Detrás de la luz, dentro de la luz, había fuego. Octavio buscaba el equilibrio clásico del siglo XVIII, pero su alma pertenecía al arrebato romántico del XIX y a las utopías revolucionarias del XX. Nada menos paciano que la paz de su apellido. Paz no era hombre de paz sino de guerra, de una buena guerra, una noble guerra intelectual hecha de indignación y de pasión. De indignación contra la superchería ideológica, la simplificación, la confusión, el fanatismo, la mala fe; pero, sobre todo, indignación contra la mentira. De pasión por la libertad, la literatura, la claridad, la crítica, la razón; pero, sobre todo, pasión por la verdad.

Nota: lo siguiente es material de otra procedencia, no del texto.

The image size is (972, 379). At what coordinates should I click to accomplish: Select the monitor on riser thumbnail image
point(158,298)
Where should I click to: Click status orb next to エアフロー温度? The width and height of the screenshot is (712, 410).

Paz iluminó el siglo XX mexicano. Nació en 1914, en el huracán de la revolución, y murió en 1998, con el final del “Ogro filantrópico” que nadie como él contribuyó a entender y criticar. La gracia de la poesía lo tocó casi desde la cuna. A una prima suya le escuché esta anécdota: “Octavio, de niño, nos dijo una vez que la palabra ‘calcetín’ estaba equivocada: no debía significar una prenda de vestir sino una campanita”. El sol de su poesía cruzó las décadas, en libros que todos atesoramos, en versos que forman parte de nuestra memoria, hasta aquella postrera mañana de Coyoacán en la que volteó a ver el cielo y apeló, como quien habla a un dios familiar, al sol del Valle de México.

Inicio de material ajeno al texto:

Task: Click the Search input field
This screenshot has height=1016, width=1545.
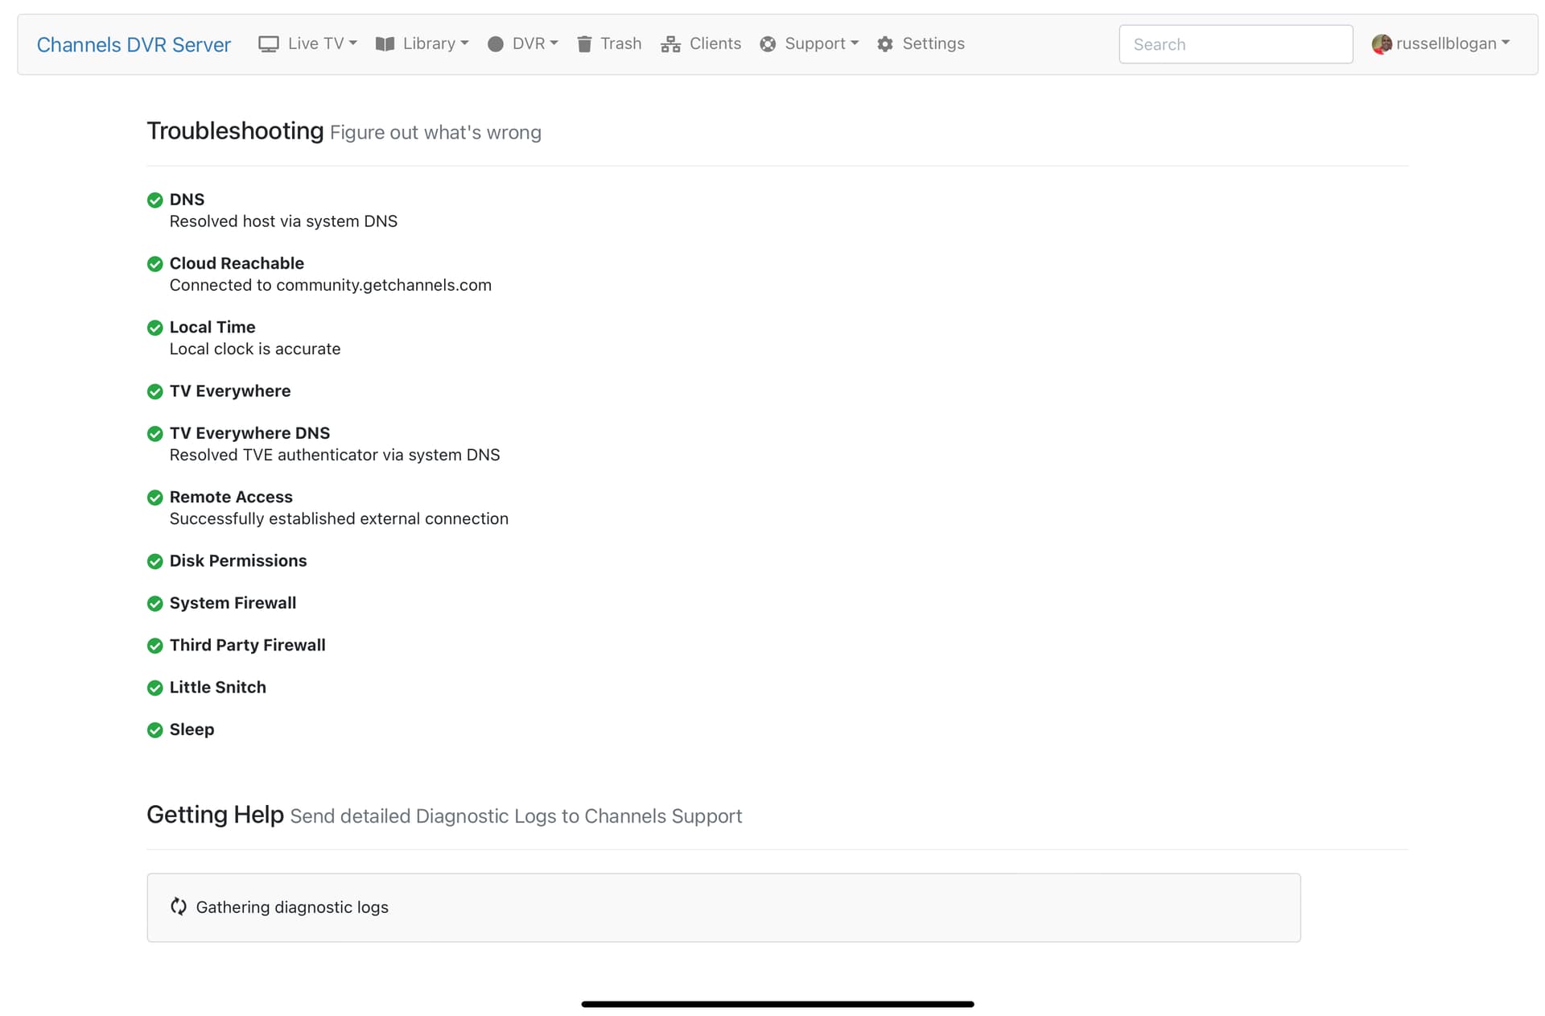Action: coord(1235,44)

Por cerca de sesenta años editó revistas literarias y alentó vocaciones. Quizá ningún otro escritor publicó tanto, y de manera tan sistemática, sobre sus congéneres: poetas, novelistas, pintores, historiadores. Creía que la revolución, fracasada en tantos aspectos, había acertado de manera deslumbrante en el campo de la cultura. Aunque muchos mexicanos han hecho esfuerzos apreciables para colocar nuestra estrella en el horizonte de la cultura occidental, quizá ninguno como Paz puso el nombre de nuestro país tan alto, tan brillante, tan claro.
Pero México le dolía. “¿Qué va a pasar?”, me preguntó, con visible angustia, la última vez que lo vi. Porque tenía temor a su muerte (aunque su vida había sido una larga preparación para encararla), porque temía el imperio de la muerte en el alma mexicana, porque conocía nuestras entrañas feroces, porque no sabía si aprenderíamos a tiempo las reglas de la vida cívica, Octavio Paz no sólo moría del terrible mal que lo aquejó: moría también de perplejidad.
¿Qué va a pasar? No le contesté nada porque no lo sabía entonces y tampoco lo sé ahora. La pregunta sigue abierta. Como el poema de Paz, nuestro sino, nuestro sino político, nuestro sino histórico, ha topado con dos caminos: el “sí” y el “no”. El “sí” es la convivencia tolerante, la que dialoga, la civilizada. El “no” es el eterno retorno de lo mismo, la violencia, los caudillos, las fiestas trágicas, los mitos. No desde la borrosa patria de los muertos, sí desde la luz solar de su obra, Octavio Paz nos invita a optar resueltamente por el camino del “sí”. La moneda está en el aire, pero nosotros somos la moneda: ¿Águila o sol?
– Enrique Krauze
Historiador, ensayista y editor mexicano, director de Letras Libres y de Editorial Clío.